▸ **Material for the task**
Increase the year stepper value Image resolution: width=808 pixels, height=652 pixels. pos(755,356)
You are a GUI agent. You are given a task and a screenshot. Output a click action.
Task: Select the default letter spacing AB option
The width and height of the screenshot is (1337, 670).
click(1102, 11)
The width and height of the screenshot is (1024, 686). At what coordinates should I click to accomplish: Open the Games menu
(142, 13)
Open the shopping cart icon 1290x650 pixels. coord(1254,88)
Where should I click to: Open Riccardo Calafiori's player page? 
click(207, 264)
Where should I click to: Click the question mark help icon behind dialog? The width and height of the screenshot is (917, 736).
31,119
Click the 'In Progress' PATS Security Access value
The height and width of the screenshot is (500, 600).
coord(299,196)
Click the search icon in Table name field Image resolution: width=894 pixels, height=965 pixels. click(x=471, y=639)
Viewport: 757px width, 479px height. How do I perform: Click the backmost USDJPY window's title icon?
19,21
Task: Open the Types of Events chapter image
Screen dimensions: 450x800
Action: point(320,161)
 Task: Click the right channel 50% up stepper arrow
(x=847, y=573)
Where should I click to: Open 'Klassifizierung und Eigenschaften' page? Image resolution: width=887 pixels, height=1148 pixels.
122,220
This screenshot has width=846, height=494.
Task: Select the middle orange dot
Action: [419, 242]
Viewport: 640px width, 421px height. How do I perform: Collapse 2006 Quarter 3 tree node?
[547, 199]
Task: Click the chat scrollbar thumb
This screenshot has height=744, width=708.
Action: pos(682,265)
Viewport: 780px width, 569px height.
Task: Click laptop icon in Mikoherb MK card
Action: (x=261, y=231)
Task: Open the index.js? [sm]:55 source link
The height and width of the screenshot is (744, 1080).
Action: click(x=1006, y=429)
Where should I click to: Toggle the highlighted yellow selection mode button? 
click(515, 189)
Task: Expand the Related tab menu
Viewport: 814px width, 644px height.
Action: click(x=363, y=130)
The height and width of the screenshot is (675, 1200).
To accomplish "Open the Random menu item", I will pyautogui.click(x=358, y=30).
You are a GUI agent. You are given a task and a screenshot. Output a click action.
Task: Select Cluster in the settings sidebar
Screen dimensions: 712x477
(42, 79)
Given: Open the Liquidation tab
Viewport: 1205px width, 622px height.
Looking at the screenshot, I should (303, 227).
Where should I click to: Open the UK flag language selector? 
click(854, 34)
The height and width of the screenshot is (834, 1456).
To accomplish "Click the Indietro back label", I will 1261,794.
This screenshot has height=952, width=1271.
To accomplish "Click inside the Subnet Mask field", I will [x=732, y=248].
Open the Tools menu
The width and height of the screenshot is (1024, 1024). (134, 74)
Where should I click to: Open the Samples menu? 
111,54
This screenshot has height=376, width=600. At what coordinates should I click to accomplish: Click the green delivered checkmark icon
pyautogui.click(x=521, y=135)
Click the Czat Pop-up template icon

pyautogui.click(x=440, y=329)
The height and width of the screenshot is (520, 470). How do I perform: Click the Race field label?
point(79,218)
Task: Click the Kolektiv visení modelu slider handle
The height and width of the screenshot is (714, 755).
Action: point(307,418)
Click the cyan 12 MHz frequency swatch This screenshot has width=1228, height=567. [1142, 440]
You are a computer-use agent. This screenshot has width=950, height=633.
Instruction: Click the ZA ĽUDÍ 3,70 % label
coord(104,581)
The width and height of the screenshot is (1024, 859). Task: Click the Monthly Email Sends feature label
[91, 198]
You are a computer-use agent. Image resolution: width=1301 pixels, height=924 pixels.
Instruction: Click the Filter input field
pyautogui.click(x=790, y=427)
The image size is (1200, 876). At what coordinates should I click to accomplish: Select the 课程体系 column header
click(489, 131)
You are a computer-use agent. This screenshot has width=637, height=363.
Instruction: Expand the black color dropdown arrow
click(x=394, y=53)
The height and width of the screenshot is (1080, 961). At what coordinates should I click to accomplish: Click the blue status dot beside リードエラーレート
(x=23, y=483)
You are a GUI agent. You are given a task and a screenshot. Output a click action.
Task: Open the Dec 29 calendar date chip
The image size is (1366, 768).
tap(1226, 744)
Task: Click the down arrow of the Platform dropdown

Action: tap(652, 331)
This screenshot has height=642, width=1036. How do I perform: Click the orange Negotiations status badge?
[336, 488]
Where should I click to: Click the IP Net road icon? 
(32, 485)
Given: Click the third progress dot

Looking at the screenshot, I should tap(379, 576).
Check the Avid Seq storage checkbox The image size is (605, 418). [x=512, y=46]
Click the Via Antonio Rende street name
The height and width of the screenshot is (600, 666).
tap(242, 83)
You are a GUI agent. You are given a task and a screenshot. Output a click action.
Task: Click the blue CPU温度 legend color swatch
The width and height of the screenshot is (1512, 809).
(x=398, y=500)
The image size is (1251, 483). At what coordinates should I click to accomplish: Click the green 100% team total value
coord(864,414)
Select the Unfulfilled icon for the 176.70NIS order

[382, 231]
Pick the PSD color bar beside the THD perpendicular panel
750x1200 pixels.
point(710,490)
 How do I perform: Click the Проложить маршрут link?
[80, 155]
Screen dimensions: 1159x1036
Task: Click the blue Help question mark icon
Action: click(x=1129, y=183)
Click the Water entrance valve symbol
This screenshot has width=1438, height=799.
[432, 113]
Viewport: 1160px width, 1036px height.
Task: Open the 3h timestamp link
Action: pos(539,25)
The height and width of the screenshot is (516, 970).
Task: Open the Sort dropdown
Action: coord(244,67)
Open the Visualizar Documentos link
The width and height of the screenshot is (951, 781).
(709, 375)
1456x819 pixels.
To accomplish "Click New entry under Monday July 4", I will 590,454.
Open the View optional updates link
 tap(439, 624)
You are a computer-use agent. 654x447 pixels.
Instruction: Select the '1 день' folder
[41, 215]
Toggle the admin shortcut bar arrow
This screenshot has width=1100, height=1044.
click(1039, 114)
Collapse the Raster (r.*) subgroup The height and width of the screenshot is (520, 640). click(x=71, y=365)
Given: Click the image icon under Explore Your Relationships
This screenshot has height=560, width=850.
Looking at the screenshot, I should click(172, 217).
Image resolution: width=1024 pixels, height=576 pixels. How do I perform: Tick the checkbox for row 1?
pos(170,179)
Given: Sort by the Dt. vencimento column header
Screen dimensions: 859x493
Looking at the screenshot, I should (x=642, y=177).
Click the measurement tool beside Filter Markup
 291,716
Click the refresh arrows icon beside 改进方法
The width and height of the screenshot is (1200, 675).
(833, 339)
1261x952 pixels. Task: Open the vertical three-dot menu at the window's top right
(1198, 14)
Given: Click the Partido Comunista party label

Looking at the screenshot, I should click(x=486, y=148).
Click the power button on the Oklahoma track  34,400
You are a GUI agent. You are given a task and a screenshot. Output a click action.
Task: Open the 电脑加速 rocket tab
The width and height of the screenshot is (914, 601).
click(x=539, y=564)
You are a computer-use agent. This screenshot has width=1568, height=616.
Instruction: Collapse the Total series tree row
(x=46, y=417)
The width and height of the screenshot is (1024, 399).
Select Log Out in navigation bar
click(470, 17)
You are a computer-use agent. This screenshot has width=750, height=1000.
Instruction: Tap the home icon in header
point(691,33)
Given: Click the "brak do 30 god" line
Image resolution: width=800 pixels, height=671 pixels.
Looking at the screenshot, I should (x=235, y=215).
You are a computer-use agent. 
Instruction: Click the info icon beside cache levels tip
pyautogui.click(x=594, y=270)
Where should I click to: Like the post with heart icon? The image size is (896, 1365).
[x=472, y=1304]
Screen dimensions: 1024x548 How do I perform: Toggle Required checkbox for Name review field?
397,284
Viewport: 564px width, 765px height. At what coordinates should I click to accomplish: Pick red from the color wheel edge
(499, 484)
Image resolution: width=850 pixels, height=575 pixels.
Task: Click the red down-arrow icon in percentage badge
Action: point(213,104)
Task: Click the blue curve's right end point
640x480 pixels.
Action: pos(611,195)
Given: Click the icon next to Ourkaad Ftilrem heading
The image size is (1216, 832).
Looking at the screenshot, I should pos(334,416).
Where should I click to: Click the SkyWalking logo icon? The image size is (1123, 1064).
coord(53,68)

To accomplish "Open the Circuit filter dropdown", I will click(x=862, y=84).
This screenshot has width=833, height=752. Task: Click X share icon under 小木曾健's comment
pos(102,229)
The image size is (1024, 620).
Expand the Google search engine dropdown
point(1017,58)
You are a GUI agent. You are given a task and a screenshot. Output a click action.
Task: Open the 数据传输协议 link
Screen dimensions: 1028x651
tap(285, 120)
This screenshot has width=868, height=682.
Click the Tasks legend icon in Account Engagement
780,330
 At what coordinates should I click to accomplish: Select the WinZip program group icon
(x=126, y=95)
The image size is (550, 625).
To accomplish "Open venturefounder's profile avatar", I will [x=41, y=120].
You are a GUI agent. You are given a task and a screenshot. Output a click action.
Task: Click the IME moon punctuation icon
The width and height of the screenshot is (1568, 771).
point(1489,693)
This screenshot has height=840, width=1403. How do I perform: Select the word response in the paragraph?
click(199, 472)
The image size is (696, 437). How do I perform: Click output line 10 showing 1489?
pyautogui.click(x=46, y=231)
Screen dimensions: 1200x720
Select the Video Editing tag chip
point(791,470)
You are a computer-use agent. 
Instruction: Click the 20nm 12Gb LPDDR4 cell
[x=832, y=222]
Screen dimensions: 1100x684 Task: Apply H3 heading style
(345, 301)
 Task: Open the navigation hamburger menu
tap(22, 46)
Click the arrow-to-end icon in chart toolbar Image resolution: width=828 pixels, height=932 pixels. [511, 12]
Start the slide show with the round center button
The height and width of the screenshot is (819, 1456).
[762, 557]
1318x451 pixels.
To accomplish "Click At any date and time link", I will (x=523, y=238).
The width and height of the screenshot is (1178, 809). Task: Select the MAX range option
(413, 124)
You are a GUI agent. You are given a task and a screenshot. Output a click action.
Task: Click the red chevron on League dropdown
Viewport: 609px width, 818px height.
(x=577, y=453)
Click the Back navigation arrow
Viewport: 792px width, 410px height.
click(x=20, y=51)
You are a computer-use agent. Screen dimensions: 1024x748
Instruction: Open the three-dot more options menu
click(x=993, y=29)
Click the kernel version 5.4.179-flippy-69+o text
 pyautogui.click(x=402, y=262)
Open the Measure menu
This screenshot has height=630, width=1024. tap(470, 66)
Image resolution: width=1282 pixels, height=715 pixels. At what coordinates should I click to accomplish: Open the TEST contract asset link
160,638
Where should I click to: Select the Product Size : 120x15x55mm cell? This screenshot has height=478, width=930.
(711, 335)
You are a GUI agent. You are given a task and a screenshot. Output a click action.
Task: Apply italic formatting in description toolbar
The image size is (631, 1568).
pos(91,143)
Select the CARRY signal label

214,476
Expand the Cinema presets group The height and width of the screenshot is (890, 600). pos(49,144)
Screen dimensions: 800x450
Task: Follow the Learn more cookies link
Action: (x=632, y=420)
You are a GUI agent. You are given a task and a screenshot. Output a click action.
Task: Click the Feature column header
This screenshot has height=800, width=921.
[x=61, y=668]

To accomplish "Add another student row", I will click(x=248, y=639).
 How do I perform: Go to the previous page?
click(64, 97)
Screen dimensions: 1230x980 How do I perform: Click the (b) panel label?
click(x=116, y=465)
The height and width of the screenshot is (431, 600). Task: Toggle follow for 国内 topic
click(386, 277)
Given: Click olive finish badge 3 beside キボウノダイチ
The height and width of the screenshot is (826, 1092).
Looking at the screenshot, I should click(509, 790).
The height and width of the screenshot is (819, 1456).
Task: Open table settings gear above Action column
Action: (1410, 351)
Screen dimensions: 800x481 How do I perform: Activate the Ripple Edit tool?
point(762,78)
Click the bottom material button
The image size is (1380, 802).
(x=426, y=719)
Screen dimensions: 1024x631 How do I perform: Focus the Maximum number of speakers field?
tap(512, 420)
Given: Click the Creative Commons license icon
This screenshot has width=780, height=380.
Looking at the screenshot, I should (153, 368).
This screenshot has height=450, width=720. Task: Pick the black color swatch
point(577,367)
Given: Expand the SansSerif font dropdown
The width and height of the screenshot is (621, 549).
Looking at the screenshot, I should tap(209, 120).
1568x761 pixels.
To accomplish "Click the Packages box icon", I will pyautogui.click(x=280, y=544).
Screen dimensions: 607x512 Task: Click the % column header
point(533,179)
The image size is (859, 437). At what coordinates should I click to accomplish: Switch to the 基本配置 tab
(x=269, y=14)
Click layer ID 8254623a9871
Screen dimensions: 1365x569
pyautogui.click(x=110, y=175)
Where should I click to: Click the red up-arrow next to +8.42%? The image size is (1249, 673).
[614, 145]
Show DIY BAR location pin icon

▸ **Exercise goal**
For the string "toolbar", return every line of the data where it appears.

▸ **Answer to the exercise**
Click the arrow-to-end icon in chart toolbar Image resolution: width=828 pixels, height=932 pixels. [511, 12]
Task: Apply italic formatting in description toolbar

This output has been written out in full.